AFP par Damien Stroka
“Dans sa chambre que s’est-il passé ? Quel degré d’horreur a-t-elle subi ? J’aimerais connaître la souffrance de Narumi. Mais cet homme ne dira jamais la vérité, ça je le sais!”, lance cette femme de 56 ans à Nicolas Zepeda, le plus souvent impassible. Condamné à 28 ans de réclusion pour l’assassinat de l’étudiante, le Chilien de 33 ans est jugé en appel depuis le 4 décembre pour ce crime qu’il ne cesse de nier.
"Grand menteur!"
“Je ne te pardonnerai jamais Zepeda, ce grand menteur ne changera jamais!”, lui a-t-elle encore lancé dans un témoignage d’une grande dureté à son endroit. En première instance devant les assises du Doubs, le témoignage de la mère de Narumi avait ému aux larmes la salle. Il avait duré environ quatre heures. Cette fois, mouchoir en main, sanglots dans la voix, Mme Kurosaki, 56 ans, a déposé encore plus longtemps : à la barre depuis 09H00, elle continuait sans faiblir à s’adresser à la cour en milieu d’après-midi, après une courte pause.
Six heures déjà d’une intensité parfois insoutenable durant lesquelles elle est longuement revenue sur leur vie brisée, à elle et ses deux filles, depuis la disparition de son aînée, début décembre 2016. Dans le sillage des témoignages déjà poignants de ses deux autres filles mardi, elle revient sur son amour fusionnel pour Narumi, son enfance, sa scolarité parfaite, ses rêves d’aller étudier à l’étranger… Puis, toujours face aux jurés, elle ôte sa longue veste noire : “à partir d’ici, permettez-moi de me présenter telle que je suis (…) complètement à nue”. Sur son dos, on aperçoit le croisement d’une écharpe, celle qui tient le portrait de Narumi au plus “près de (sa) peau, de (sa) poitrine” pour qu’elle soit “à chaque instant avec elle”.

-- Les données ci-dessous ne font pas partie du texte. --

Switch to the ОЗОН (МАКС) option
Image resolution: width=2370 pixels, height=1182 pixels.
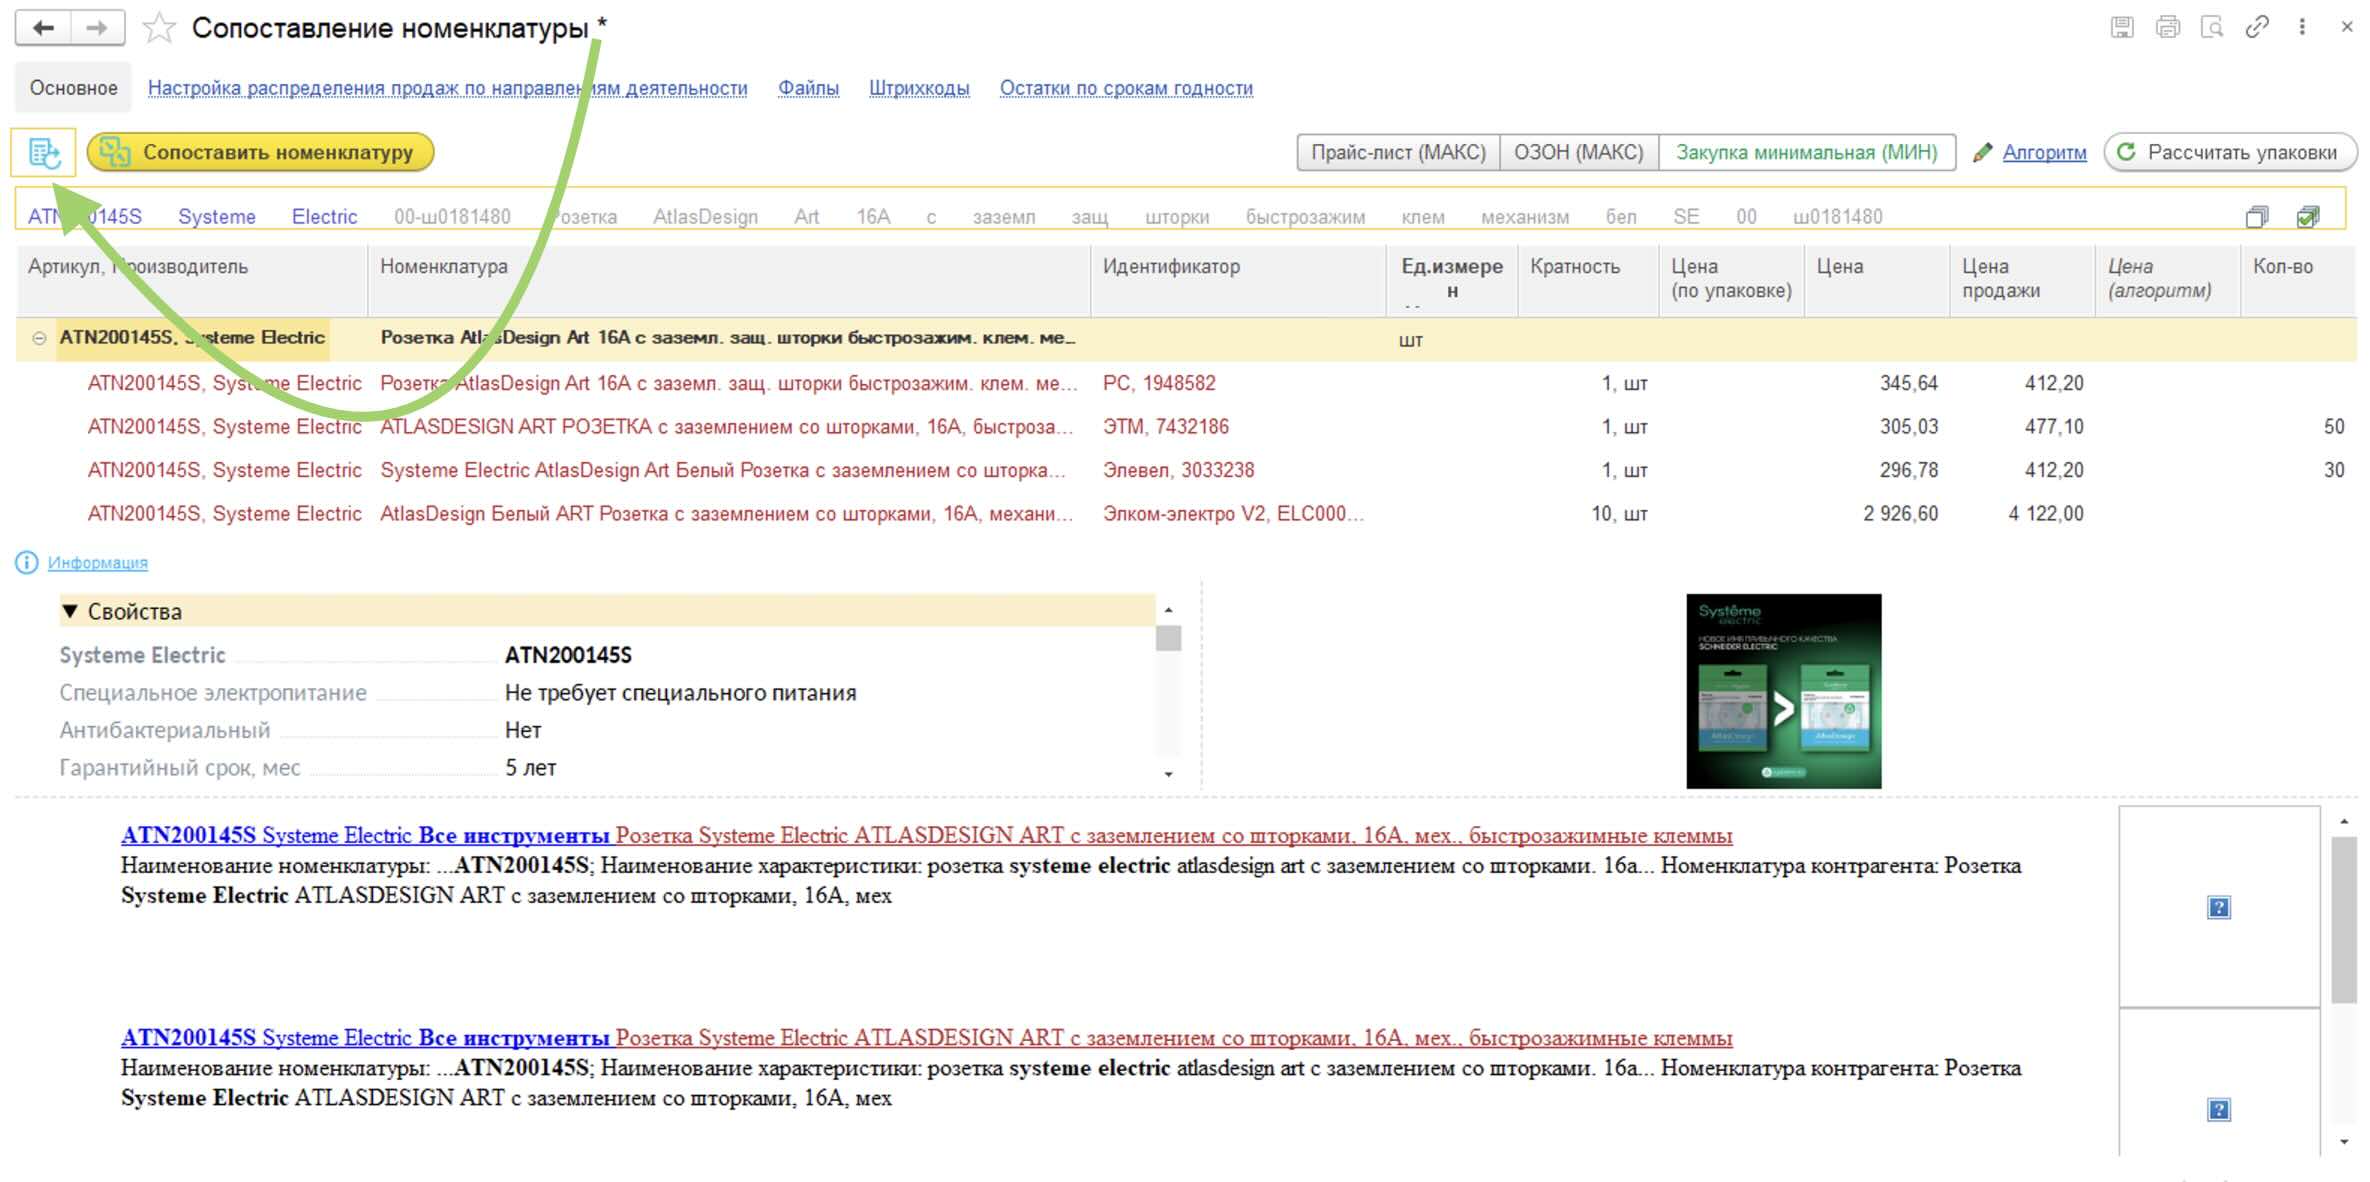(1579, 153)
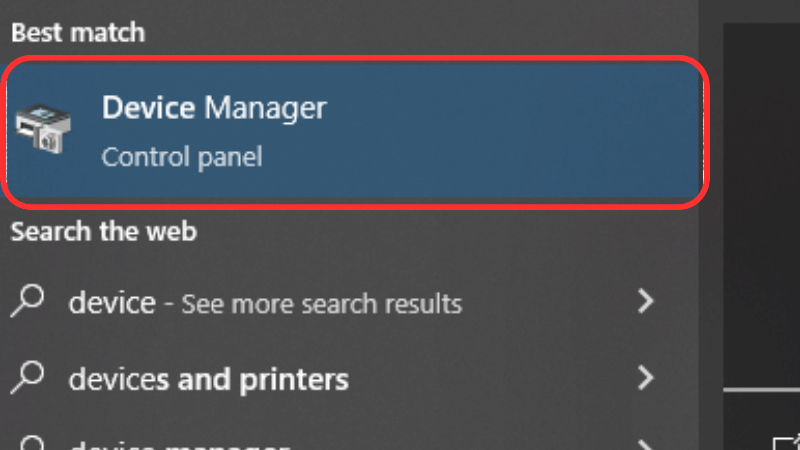Select the 'devices and printers' suggestion

[209, 380]
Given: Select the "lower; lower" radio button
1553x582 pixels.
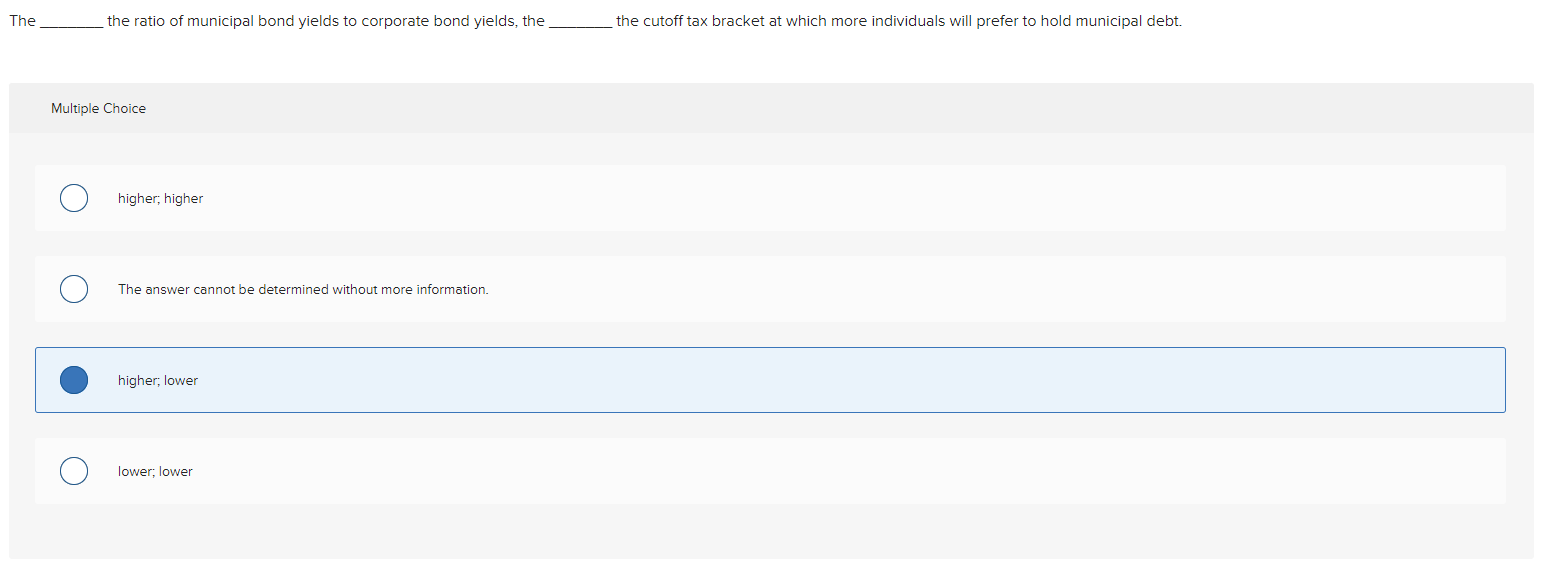Looking at the screenshot, I should pyautogui.click(x=74, y=471).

Le silence est total dans la salle boisée des assises de la Haute-Saône. Taeko Kurosaki se cramponne à la barre, reprend son souffle. “C’est pour vous montrer comme c’est douloureux depuis sept ans (…) en permanence. Je me suis pratiquement greffé ce portrait de Narumi (…) afin d’être avec elle à tout instant.” Depuis qu’elle a appris la disparition de Narumi, “cette horrible nouvelle”, en décembre 2016 elle confie n’avoir plus pu se nourrir, avoir cherché “en vain le sommeil” : “au bout de deux mois, j’avais perdu 17 kilos”. “J’étais et je suis psychologiquement et physiquement détruite, je traîne mon corps détruit et mon âme meurtrie”, “j’ai cessé de travailler” et “je ne pourrai plus jamais” le faire, explique-t-elle, la voix souvent étouffée par l’émotion, avant d’asséner : “nous trois, sa famille, avons été indirectement assassinées”.
"Bravo mon poussin"
Elle imagine “l’agonie” de sa fille, qui à dû l’appeler: “Maman, au secours! Mais je n’ai pas pu la sauver…” “J’ai pensé rejoindre Narumi je ne sais combien de fois, j’ai tenté de me tuer”, clame-t-elle encore. Elle raconte également que, dans l’espoir insensé de retrouver une “preuve” que Narumi était toujours en vie, elle dit avoir fait quatre voyages au Chili, en 2017 et 2018, avant l’extradition vers la France de Nicolas Zepeda en juillet 2020.
Elle y voit le jeune homme à deux reprises, dont une fois sur un pont, marchant “à pas vif, heureux épanoui”. Ils se sont croisés, Nicolas Zepeda l’a regardée fixement, puis il a baissé les yeux “et a continué son chemin pour m’éviter”, raconte Mme Kurosaki. Ce n’est que le 23 juillet 2020, jour de l’extradition de Nicolas Zepeda vers la France mais aussi anniversaire de Narumi, qu’elle aura la preuve de sa mort.
Comme un “signe” qu’elle nous adressait : “j’ai compris qu’elle ne faisait plus partie de ce monde. J’ai dit bravo Narumi, bravo mon poussin”. Ivre de douleur, Taeko Kurosaki se demande aussi si Nicolas Zepeda pourrait être pardonné une fois sorti de prison. “Si la grâce se trouve au bout de ces années, je pourrais également commettre le même crime moi-même”, lâche-t-elle, évoquant plus ou moins explicitement une éventuelle vengeance.